J1リーグは7月29日・30日に19節の9試合を行なった。ここでは、その9試合からサッカーダイジェストWeb編集部がセレクトしたベストイレブンを紹介する。
 
 ついにリーグ戦での初お披露目となった神戸の元ドイツ代表ポドルスキが圧巻のパフォーマンスを披露した。左足を振り抜き、強烈な先制ゴールをお見舞いすると、その後もヘッドで追加点を決め、2得点。しっかりと結果を残し、衝撃のJデビューを飾ったポドルスキを採点『8』で今週のMVPに選んだ。
 
 神戸からは注目のポドルスキだけではなく、攻守のつなぎ役となっていた田中英雄と最終ラインを巧みに操った岩波拓也の最多3名を選出した。
 
 また今節を勝利で飾った3チームから2名ずつを選出。鹿島からは、絶妙なラストパスで2アシストをマークしたレアンドロと、縦横無尽に前線を走り回った金崎夢生を選んだ。G大阪からは、値千金の逆転弾を決めた三浦弦太と、Jリーグデビュー戦で同点ゴールを奪うなど躍動した今夏新加入のファン・ウィジョ。川崎を相手に5得点を挙げた磐田からは、支配される展開のなか、ゴール前で身体を張った大井健太郎と、2得点を挙げるなど攻守にわたりチームに貢献した川辺駿を選んだ。
 
 左サイドには試合終了間際の同点ゴールでチームを救った仙台の中野嘉大。GKには果敢な飛び出しで多くのピンチを防いだ新潟の守田達弥を選出した。
【今節のベストイレブン】
GK
21 守田達弥(新潟) 6.5 
失点は味方に当たってコースが変わる不運もあった。果敢な飛び出しで多くのピンチを阻んだ。
 
DF
5 岩波拓也(神戸) 6.5
最終ラインから正確なフィードやパスを供給。空中戦では打点の高いヘッドで敵の攻勢を撥ね返すなど、体調が万全でない中でも最終ラインを堅実に支えていた。
 
2 三浦弦太(G大阪) 7
寄せが早く、ハードタックルでボールを狩り取った。ファビオとともにゴール前に堅固な壁を築いたが、失点場面ではポジション取りが中途半端だった。それでも77分にCKから値千金の逆転ゴールを奪取!
 
3 大井健太郎(磐田) 6.5 
圧倒的に支配される展開の中、適切なブロックを構築してゴール前で身体を張った。

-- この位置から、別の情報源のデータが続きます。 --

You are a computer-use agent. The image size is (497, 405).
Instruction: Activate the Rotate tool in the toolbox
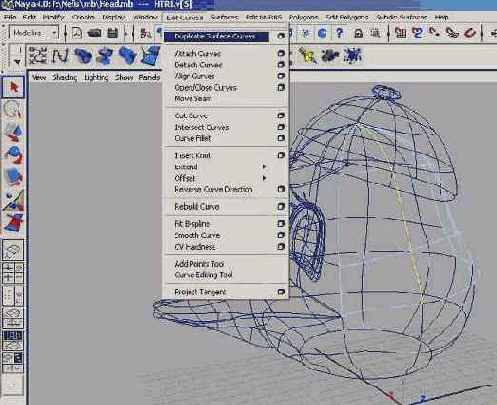tap(14, 154)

1失点後に耐えたのが勝利に繋がった。
 
MF
17 田中英雄(神戸) 7
パスを配球しつつ、中盤のバランスを見ながら、後方のスペースもカバー。攻守のつなぎ役として働きながら、鮮やかなミドルで3点目を加点するなど、目を引くパフォーマンスを見せた。
 
40 川辺 駿(磐田) 7
劣勢の中の先制点でチームを勇気づけると、試合の流れを決定づける3点目を名手チョン・ソンリョンの股を抜いて決めた。守備面での貢献度も高くMOMにふさわしい働きを見せた。
 
11 レアンドロ(鹿島) 6.5
序盤から積極的にシュートを放つ。ドリブルでチームに推進力を与えるだけでなく、少ないタッチでシンプルに味方を使いながら相手ゴールに迫る姿も良かった。金崎と安部のゴールをどちらも絶妙なパスでアシスト。
 
23 中野嘉大(仙台) 6.5
上がり過ぎず、下がり過ぎず、絶妙なポジションニングが光った。後半アディショナルタイムには、果敢にゴール前へ飛び出して同点ゴールを奪取。敗戦濃厚だったチームを救った。
 
FW
11 ファン・ウィジョ(G大阪) 7
夏の新戦力は初先発で躍動した。前半こそ周囲と息が合わないシーンがあったが、後半は左サイドからのカットインでチャンスを演出。65分には藤春のクロスに頭で合わせ、貴重な同点ゴールをマークした。
 
33 金崎夢生(鹿島) 7
縦横無尽に前線を走り回り、精力的にボールを引き出す。後半開始早々、レアンドロとのワンツーから先取点を奪った。さらに、62分にはクロスで鈴木のゴールをアシスト。まさに、エースと呼ぶにふさわしい働きぶりだった。
 
THIS WEEK MVP
10 ルーカス・ポドルスキ(神戸) 8
左足と頭で2得点。衝撃のJデビューを飾り、この試合のヒーローに。ここぞのチャンスを確実に決めるあたりは、さすがだった。
 
※選手名の左の数字はクラブでの背番号。右は今節の採点。
採点は10点満点で「6」を平均とし、「0.5」刻みで評価。